# Description of the task
In the entries below, find the line with "Cleaner Jobs (778, 1498)" and the line with "Factory Jobs (777, 1645)"; give again those lines and every line between them, exactly.

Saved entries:
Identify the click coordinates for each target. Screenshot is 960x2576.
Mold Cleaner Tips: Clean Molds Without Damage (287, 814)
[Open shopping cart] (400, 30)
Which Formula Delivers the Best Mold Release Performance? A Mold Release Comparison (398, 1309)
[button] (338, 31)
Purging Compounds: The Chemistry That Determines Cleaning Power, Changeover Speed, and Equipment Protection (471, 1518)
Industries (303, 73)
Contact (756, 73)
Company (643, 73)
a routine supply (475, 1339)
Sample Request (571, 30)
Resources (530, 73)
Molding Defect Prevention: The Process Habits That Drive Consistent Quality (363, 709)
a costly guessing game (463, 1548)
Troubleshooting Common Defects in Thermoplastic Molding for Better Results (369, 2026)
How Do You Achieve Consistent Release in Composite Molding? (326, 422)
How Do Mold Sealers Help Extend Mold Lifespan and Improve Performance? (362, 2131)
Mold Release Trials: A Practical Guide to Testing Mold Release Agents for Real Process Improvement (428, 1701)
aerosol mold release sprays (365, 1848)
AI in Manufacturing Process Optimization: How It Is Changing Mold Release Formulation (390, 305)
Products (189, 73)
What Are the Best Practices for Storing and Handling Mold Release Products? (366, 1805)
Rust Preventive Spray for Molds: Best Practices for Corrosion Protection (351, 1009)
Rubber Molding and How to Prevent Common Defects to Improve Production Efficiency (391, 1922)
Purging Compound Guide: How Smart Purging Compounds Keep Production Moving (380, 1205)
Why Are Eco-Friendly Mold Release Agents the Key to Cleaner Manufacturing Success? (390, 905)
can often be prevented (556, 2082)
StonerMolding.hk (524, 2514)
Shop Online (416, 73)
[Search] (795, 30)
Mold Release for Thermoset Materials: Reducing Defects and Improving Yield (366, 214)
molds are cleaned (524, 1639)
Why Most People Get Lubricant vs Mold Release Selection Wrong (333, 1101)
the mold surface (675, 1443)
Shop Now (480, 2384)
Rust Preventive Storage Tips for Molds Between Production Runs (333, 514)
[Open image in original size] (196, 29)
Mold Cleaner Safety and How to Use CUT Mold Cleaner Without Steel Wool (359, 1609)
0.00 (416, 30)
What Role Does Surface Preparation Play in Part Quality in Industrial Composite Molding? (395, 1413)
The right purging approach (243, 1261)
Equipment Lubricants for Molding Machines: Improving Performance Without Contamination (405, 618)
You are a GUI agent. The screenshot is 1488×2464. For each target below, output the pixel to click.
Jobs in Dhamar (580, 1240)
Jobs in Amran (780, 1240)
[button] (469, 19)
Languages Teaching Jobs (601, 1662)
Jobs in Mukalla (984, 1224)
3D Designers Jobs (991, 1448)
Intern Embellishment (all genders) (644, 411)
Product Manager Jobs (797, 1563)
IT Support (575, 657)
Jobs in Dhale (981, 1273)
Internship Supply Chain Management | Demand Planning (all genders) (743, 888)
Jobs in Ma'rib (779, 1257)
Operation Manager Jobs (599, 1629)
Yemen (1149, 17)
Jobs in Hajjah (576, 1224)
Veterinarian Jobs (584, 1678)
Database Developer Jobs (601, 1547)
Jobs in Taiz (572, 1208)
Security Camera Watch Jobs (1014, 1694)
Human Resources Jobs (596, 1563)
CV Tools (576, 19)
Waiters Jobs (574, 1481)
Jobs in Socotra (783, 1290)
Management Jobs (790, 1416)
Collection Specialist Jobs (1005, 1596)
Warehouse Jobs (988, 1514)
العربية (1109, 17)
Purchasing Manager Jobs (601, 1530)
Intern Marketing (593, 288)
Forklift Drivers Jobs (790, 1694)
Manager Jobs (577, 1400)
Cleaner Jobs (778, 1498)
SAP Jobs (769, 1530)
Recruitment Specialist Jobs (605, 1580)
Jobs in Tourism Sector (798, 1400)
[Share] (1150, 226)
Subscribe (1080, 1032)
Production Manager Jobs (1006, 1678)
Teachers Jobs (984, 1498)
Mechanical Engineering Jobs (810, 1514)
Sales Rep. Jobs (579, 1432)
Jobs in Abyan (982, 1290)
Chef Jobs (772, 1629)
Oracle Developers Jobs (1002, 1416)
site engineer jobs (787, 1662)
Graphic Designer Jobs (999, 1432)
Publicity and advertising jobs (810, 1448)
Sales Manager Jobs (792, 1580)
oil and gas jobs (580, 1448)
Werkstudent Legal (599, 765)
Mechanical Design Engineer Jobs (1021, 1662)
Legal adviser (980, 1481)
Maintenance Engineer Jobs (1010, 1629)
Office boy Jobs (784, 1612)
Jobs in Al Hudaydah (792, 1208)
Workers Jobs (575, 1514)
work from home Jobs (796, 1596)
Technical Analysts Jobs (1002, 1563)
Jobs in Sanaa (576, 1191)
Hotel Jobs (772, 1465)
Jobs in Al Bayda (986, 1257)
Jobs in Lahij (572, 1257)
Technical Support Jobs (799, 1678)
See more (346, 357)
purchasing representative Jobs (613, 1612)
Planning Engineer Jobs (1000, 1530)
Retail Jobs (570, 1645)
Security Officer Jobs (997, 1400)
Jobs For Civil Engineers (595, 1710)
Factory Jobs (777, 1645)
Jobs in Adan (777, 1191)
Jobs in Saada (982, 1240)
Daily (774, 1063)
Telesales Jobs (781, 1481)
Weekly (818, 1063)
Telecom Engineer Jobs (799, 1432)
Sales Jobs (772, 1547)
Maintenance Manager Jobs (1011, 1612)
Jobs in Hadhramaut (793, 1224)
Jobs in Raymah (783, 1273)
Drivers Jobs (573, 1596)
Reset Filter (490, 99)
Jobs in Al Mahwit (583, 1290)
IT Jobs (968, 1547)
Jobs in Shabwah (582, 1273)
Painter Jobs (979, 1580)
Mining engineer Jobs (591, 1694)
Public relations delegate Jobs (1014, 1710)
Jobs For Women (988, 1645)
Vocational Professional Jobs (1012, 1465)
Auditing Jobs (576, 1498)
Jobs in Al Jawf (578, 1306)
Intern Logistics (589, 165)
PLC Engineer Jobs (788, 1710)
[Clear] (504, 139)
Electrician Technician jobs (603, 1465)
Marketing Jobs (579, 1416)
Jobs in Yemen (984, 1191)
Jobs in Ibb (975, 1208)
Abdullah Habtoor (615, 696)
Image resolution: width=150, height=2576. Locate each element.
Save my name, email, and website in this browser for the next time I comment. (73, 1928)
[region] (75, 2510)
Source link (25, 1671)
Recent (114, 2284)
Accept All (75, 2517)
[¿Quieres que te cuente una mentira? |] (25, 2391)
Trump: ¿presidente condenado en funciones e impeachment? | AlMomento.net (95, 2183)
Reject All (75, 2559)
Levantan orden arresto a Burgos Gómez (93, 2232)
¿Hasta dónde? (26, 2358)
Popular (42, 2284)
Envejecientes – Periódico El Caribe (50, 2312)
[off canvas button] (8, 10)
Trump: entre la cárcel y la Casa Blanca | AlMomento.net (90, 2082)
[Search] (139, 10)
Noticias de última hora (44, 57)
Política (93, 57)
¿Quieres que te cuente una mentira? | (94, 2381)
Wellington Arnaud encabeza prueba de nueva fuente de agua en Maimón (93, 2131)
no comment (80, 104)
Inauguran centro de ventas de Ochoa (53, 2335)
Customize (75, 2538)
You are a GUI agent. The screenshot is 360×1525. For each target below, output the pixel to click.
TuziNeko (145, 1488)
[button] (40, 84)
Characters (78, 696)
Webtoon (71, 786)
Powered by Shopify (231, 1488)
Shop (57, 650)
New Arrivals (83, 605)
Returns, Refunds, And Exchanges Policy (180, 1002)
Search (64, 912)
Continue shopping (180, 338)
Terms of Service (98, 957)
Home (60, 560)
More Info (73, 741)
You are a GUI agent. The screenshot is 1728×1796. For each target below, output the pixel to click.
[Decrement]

# Response area
Cleaner Jobs (778, 1498)
SAP Jobs (769, 1530)
Recruitment Specialist Jobs (605, 1580)
Jobs in Tourism Sector (798, 1400)
[Share] (1150, 226)
Subscribe (1080, 1032)
Production Manager Jobs (1006, 1678)
Teachers Jobs (984, 1498)
Mechanical Engineering Jobs (810, 1514)
Sales Rep. Jobs (579, 1432)
Jobs in Abyan (982, 1290)
Chef Jobs (772, 1629)
Oracle Developers Jobs (1002, 1416)
site engineer jobs (787, 1662)
Graphic Designer Jobs (999, 1432)
Publicity and advertising jobs (810, 1448)
Sales Manager Jobs (792, 1580)
oil and gas jobs (580, 1448)
Werkstudent Legal (599, 765)
Mechanical Design Engineer Jobs (1021, 1662)
Legal adviser (980, 1481)
Maintenance Engineer Jobs (1010, 1629)
Office boy Jobs (784, 1612)
Jobs in Al Hudaydah (792, 1208)
Workers Jobs (575, 1514)
work from home Jobs (796, 1596)
Technical Analysts Jobs (1002, 1563)
Jobs in Sanaa (576, 1191)
Hotel Jobs (772, 1465)
Jobs in Al Bayda (986, 1257)
Jobs in Lahij (572, 1257)
Technical Support Jobs (799, 1678)
See more (346, 357)
purchasing representative Jobs (613, 1612)
Planning Engineer Jobs (1000, 1530)
Retail Jobs (570, 1645)
Security Officer Jobs (997, 1400)
Jobs For Civil Engineers (595, 1710)
Factory Jobs (777, 1645)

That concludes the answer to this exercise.